The so-called 'waste chaos' in South Korea started earlier this month when recycling collectors refused to take plastic bags, plastic bottles, and even styrofoam.
Responding to public concern over the growing piles of trash, the Ministry of Environment says it's persuaded the 48 main recycling collectors in Seoul to resume their normal service.
"There may be some confusion over recycling for another couple of days, but we foresee everything returning to normal in due time."
The capital has some 3-thousand residential complexes, and collection of some items was stopped at around 16-hundred of them.
A recent site survey by the ministry found that there are still 348 locations where it's yet to resume.
With waste being produced every day and piling up outside homes, it’s becoming an increasingly pressing task for the government to come up with more than just a quick-fix to the issue.
The root cause of the problem: China has banned the import of 24 kinds of solid waste, declaring last July it will no longer be the "world's garbage dump." In less than a year, the value of recyclables dropped from 130 won, or 12 U.S. cents, per kilogram, to 90 won, or 8 cents, as of last month.

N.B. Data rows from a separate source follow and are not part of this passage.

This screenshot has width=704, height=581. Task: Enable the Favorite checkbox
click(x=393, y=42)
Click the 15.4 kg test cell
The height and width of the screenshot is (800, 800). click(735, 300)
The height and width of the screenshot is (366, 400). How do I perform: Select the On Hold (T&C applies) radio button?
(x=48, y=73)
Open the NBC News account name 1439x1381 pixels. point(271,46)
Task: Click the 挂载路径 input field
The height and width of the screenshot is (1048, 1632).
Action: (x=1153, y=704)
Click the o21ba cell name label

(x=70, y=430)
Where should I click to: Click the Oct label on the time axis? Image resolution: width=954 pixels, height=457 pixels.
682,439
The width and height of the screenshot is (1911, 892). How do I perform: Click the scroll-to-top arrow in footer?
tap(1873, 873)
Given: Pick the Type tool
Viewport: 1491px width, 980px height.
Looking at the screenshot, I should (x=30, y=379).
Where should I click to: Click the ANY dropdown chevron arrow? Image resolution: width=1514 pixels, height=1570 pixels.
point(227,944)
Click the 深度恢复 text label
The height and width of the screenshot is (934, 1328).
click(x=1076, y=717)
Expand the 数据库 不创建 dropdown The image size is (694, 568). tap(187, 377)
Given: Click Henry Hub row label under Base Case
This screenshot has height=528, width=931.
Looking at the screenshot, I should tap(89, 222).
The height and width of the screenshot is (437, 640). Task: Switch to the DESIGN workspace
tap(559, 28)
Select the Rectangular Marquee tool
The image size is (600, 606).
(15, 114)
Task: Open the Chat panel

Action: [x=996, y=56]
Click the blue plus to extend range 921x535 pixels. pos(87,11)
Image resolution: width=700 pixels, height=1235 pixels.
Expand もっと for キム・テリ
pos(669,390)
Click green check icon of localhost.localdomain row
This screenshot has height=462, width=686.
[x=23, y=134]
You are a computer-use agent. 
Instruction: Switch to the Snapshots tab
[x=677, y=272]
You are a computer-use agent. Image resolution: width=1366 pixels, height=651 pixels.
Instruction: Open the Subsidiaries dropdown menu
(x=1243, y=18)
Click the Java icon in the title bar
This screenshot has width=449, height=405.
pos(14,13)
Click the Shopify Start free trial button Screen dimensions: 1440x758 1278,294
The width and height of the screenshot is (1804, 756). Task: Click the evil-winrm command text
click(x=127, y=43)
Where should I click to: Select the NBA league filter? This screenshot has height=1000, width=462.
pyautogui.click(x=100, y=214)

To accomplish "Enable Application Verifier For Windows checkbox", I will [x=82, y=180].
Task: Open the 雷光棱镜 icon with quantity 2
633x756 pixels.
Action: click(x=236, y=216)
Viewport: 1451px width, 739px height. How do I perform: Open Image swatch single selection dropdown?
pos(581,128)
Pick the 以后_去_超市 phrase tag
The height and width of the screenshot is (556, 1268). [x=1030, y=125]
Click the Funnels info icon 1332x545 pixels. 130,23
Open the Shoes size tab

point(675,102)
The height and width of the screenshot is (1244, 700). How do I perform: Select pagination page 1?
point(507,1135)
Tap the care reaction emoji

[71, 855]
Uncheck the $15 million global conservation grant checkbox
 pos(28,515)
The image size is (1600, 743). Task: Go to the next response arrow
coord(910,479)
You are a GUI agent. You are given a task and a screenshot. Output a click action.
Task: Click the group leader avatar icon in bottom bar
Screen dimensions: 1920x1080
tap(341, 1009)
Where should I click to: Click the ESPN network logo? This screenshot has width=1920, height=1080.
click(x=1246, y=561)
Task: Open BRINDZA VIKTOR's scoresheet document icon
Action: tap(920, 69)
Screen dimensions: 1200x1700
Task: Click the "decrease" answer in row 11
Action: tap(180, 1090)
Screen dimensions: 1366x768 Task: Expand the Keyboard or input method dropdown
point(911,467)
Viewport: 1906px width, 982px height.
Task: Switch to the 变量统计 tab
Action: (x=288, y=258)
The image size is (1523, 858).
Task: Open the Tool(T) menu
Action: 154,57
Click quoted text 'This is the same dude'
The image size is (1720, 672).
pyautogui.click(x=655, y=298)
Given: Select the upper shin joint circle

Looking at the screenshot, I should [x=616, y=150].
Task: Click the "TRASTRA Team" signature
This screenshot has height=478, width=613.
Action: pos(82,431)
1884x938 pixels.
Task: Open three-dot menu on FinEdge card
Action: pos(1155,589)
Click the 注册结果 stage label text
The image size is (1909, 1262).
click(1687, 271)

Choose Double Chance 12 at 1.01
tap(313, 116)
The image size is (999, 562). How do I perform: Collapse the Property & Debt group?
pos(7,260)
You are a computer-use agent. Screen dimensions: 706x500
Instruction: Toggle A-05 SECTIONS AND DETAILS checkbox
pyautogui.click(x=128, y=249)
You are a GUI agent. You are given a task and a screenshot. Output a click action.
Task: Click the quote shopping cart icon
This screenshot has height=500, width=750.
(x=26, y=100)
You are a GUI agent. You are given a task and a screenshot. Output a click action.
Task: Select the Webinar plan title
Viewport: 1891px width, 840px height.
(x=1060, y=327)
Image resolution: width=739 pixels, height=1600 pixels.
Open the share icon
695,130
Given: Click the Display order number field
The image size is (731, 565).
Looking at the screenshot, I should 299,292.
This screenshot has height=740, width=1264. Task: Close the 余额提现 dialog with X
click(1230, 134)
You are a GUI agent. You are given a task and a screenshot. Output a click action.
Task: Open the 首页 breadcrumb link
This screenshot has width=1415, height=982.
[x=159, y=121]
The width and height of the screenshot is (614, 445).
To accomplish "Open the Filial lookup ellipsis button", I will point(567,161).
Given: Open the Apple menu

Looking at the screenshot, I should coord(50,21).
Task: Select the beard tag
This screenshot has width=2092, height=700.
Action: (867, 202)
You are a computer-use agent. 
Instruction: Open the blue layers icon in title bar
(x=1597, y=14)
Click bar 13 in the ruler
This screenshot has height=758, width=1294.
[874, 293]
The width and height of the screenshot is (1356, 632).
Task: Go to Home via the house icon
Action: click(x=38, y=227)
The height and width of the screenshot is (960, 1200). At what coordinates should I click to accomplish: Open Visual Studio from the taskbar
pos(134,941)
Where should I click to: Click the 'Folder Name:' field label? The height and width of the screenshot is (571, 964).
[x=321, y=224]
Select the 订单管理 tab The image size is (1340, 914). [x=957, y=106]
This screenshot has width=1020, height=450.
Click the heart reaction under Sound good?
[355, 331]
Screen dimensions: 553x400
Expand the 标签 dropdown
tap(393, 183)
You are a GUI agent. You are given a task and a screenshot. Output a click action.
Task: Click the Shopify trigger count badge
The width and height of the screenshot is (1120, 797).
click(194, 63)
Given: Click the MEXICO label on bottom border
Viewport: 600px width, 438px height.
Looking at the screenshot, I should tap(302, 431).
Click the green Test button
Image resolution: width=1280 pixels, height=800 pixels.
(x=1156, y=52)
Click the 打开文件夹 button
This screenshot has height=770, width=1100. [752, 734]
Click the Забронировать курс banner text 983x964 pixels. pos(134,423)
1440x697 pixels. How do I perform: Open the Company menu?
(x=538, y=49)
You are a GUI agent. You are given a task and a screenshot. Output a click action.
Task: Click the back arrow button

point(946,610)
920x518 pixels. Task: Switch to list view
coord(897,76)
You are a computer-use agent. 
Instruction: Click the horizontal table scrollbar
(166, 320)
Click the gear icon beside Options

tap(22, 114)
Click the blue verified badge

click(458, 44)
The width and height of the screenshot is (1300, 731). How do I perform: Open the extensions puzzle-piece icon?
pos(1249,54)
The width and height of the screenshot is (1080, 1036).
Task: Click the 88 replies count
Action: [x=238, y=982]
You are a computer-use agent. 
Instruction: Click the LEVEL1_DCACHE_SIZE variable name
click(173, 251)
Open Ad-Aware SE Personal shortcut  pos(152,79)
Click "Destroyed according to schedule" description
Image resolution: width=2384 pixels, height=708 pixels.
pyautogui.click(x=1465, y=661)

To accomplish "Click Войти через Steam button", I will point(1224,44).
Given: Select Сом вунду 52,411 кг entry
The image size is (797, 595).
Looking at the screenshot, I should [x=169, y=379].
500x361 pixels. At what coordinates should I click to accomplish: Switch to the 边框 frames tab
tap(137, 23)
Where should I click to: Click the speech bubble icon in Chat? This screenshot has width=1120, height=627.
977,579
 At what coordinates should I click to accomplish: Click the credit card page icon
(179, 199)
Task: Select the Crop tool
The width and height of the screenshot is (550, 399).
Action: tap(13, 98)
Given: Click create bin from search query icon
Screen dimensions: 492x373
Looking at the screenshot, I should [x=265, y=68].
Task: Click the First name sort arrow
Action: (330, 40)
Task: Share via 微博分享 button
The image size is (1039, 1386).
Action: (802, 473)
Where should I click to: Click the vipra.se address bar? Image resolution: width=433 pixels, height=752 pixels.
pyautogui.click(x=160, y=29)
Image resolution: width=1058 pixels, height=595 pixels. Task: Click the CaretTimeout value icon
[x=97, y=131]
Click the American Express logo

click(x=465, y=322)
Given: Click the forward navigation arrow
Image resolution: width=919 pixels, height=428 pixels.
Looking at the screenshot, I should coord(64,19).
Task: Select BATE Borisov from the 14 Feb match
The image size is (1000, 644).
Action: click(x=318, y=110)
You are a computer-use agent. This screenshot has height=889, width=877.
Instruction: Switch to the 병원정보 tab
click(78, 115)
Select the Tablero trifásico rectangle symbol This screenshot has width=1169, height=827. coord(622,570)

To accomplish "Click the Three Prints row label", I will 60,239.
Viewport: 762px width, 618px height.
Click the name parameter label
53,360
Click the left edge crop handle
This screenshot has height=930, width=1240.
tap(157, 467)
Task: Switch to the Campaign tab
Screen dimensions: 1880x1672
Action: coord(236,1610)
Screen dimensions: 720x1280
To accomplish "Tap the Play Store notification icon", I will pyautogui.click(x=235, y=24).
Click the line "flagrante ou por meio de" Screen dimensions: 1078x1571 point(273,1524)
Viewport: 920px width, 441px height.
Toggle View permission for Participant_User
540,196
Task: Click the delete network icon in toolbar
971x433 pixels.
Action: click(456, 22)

This has discouraged recycling collectors from processing materials that are no longer lucrative. According to Greenpeace, China used to import some 56-percent of the world's waste, including South Korea's.
As a temporary solution, recycling collectors got compensation to resume their services.
But the government is also working to improve Korea's recycling industry overall.
Discussions are being held to come up with specific policies on the basis of thorough on-site inspections, which will continue until mid-June.